The Keeper keeps the record. Wullie keeps the faith.

There is a machine in this country, and it runs on a single fuel, and what it does is take the best player available and load him until he bends, and then it files the bending under disappointment. The Index has named it, fair enough — the gap between projection and permission, which is a careful way of saying Scotland built a stage, handed McTominay the light, and is now wondering why the lighting rig is showing. But the Index, constitutional in its neutrality, won't tell you whose fault the gap is. That's fine. That's what this room is for. The fault is the projection's, and the projection's alone, and the case is simple enough to make with the window open and the facts laid on the table where anyone can check them.

McTominay arrived at this World Cup a Champions League finalist with Napoli — not a promise, not a projection, an achievement, solid and weighed and sitting there in the record. He has played two games. In the first, Scotland won. In the second, Morocco won the possession battle so completely — near enough four-fifths of the ball in the first half — that asking any single midfielder to impose himself on the game was like asking a man to hold a door open in a gale: the asking is the category error. He did not fail against Morocco. The pitch offered him no ground to stand on. The narrative needed a defining moment; the game did not provide the conditions for one. These are different problems, and only one of them belongs to him. Baxter in 1967, Dalglish in 1978, McLeish in 1990, Lambert in 1998 — the record's been keeping this file longer than any of us have been reading it, and every entry reads the same: adequate performance, logged as dereliction. The machine doesn't break down between editions. It just needs feeding.

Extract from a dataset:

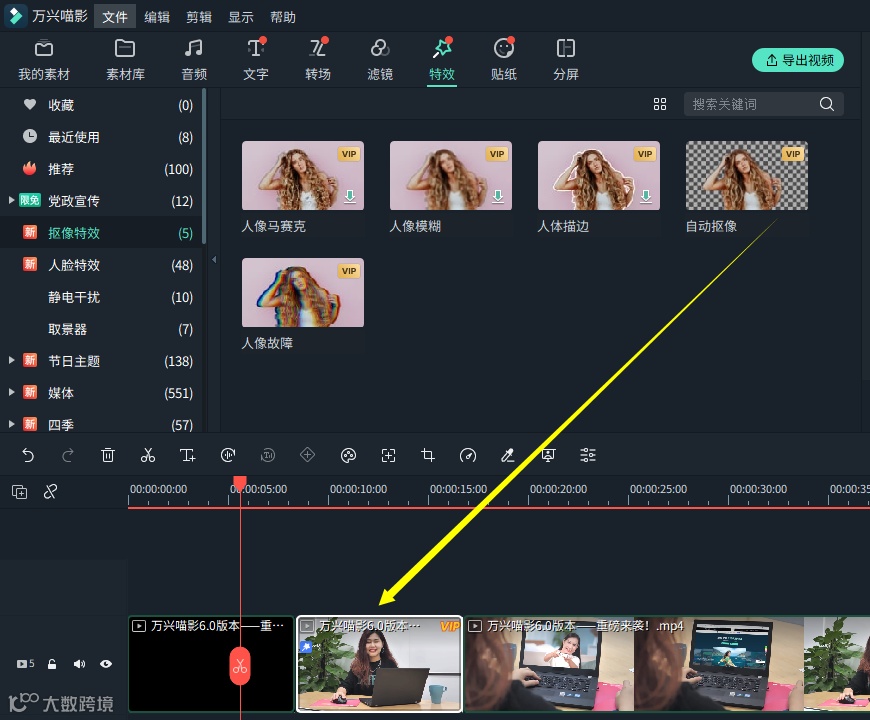Mute the track using the speaker icon
The height and width of the screenshot is (720, 870).
click(79, 664)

Here is the thing that gets lost when the retrospective calibration pieces start filing. The projection was built on club form that was real. A Champions League final is not a rumour. The expectation that this form would translate — tournament, new system, group-stage pressure — wasn't irrational; it was just premature. Two games. Against Haiti, a win, a clean sheet, a squad finding its feet on American soil for the first time in twenty-eight years. Against Morocco, a loss measured in seconds — Saibari's goal the fastest of the tournament so far, scored before the crowd had stopped rustling, from a defensive lapse that had nothing to do with the midfield. You could make the case that McTominay has not yet been given the match he would recognise. Brazil in Miami on the 24th — a game where Scotland will have to come out, will have to attack, will have to find him in the space between lines rather than penned in behind the ball — that's the game the projection was actually written for. The machine filed it early.

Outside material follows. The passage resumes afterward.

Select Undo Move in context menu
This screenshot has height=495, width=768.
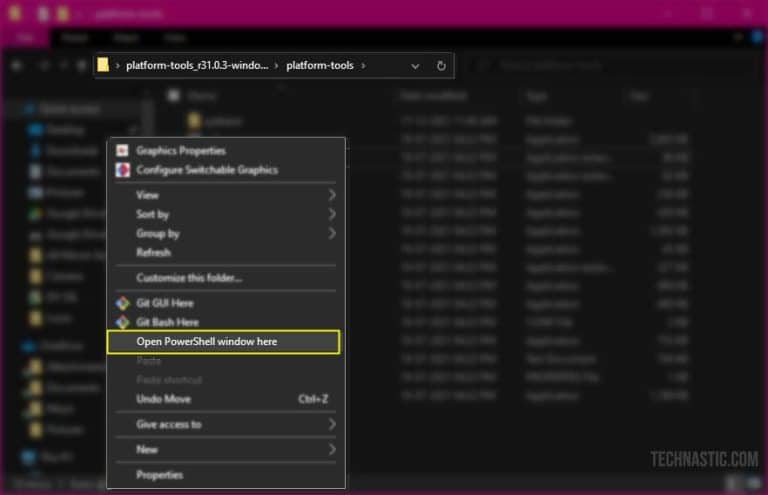tap(163, 399)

Brazil will ask the question the tournament hasn't asked yet. Scotland need a result, and needing a result opens the game, and an open game is where McTominay lives — the late run, the pass that breaks the line, the goal that arrives as if it was always going to. He scored the goal against England at Wembley that had the country half-off its seat. He is not a man who performs under no pressure; he is a man who performs under the right kind. Hard Rock Stadium, the third game, everything still possible — that is not a reduced stage. That is the exact stage the projection was describing. It just turns out it's in Miami, not in the first forty minutes of a night game in Foxborough with Morocco sitting on eighty percent of the ball.

Hold the faith. The case was never closed.